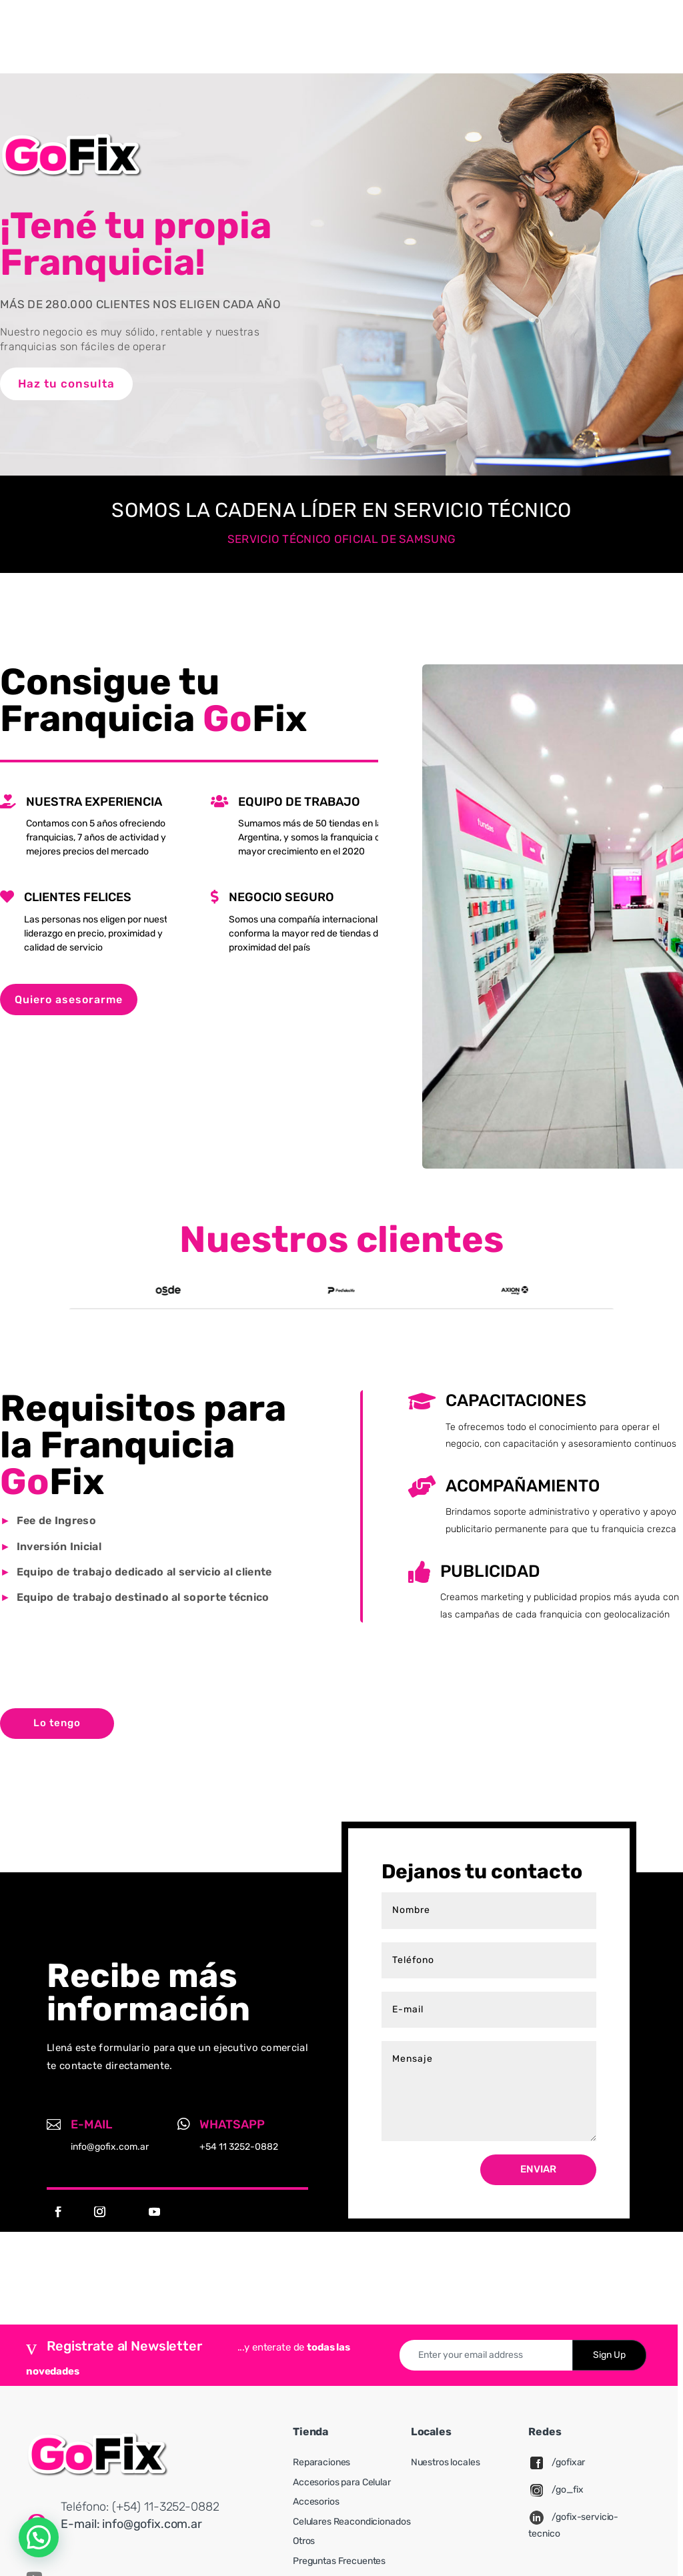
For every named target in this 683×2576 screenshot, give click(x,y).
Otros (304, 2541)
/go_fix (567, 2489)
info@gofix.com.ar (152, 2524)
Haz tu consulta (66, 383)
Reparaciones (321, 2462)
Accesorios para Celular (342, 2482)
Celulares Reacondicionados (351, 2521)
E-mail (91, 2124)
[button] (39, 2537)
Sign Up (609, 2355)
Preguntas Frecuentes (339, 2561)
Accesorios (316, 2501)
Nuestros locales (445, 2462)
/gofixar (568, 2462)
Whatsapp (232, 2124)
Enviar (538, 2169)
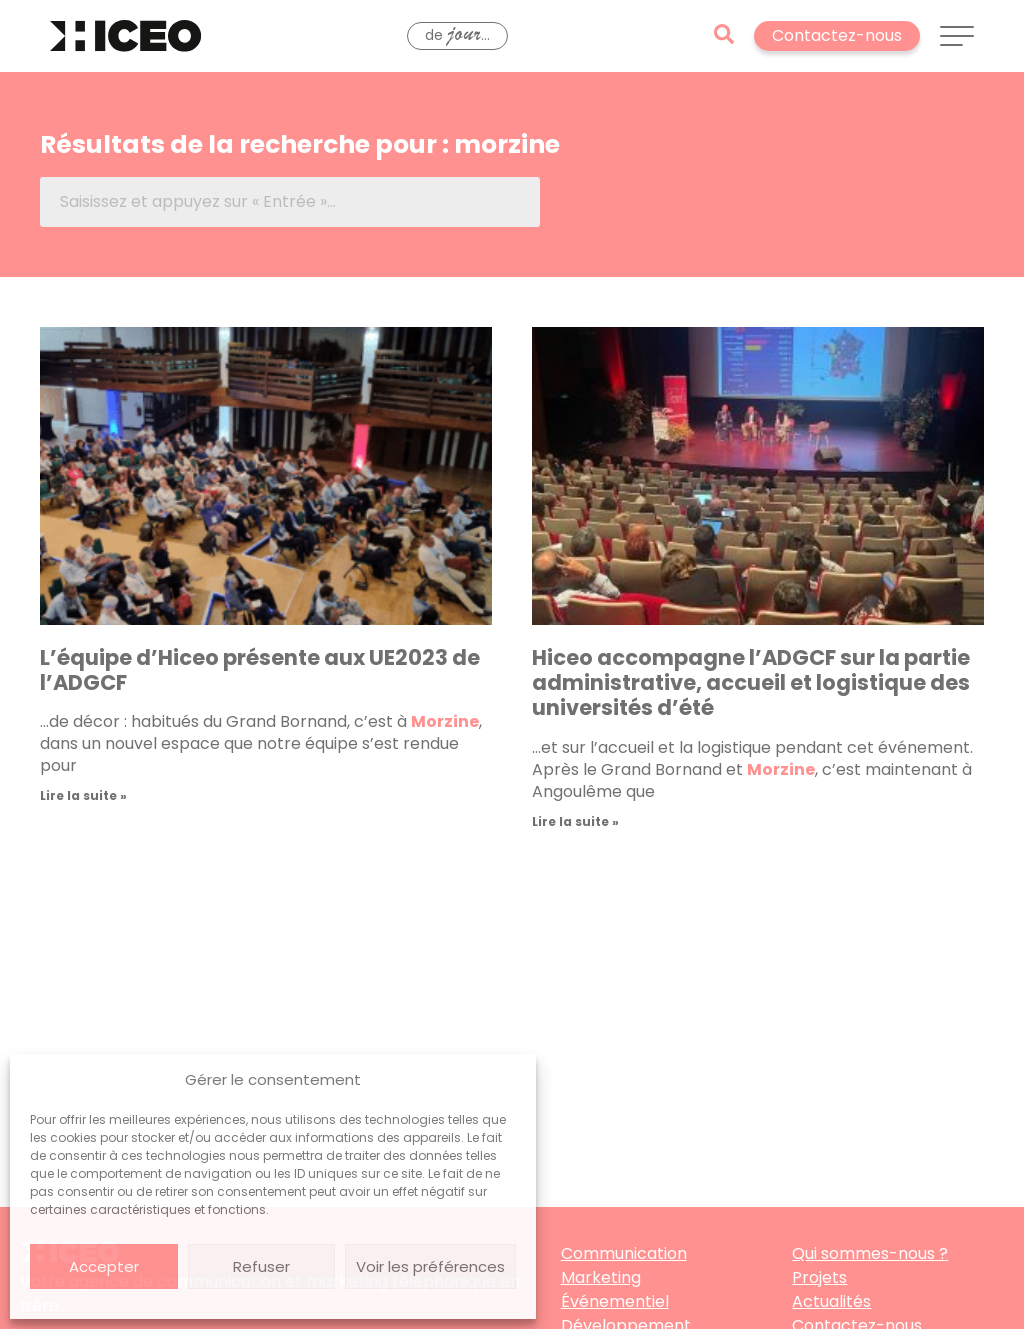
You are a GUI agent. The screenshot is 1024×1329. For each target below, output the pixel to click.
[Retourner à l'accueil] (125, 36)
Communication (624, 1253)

**Task instructions**.
Please put the rows above into a two-column CSV with the headers "input" and "output", giving each row one line with its text as "input" and its answer as "output". Quote each field, turn line breaks into spaces, and leave out the pictures.

**Task output**.
input,output
"For every named target in this 683×2576 screenshot, give click(x,y). Otros","(304, 2541)"
"/go_fix","(567, 2489)"
"info@gofix.com.ar","(152, 2524)"
"Haz tu consulta","(66, 383)"
"Reparaciones","(321, 2462)"
"Accesorios para Celular","(342, 2482)"
"Celulares Reacondicionados","(351, 2521)"
"E-mail","(91, 2124)"
"[button]","(39, 2537)"
"Sign Up","(609, 2355)"
"Preguntas Frecuentes","(339, 2561)"
"Accesorios","(316, 2501)"
"Nuestros locales","(445, 2462)"
"/gofixar","(568, 2462)"
"Whatsapp","(232, 2124)"
"Enviar","(538, 2169)"
"You are a GUI agent. The screenshot is 1024×1329. For each target below, output the pixel to click. [Retourner à l'accueil]","(125, 36)"
"Communication","(624, 1253)"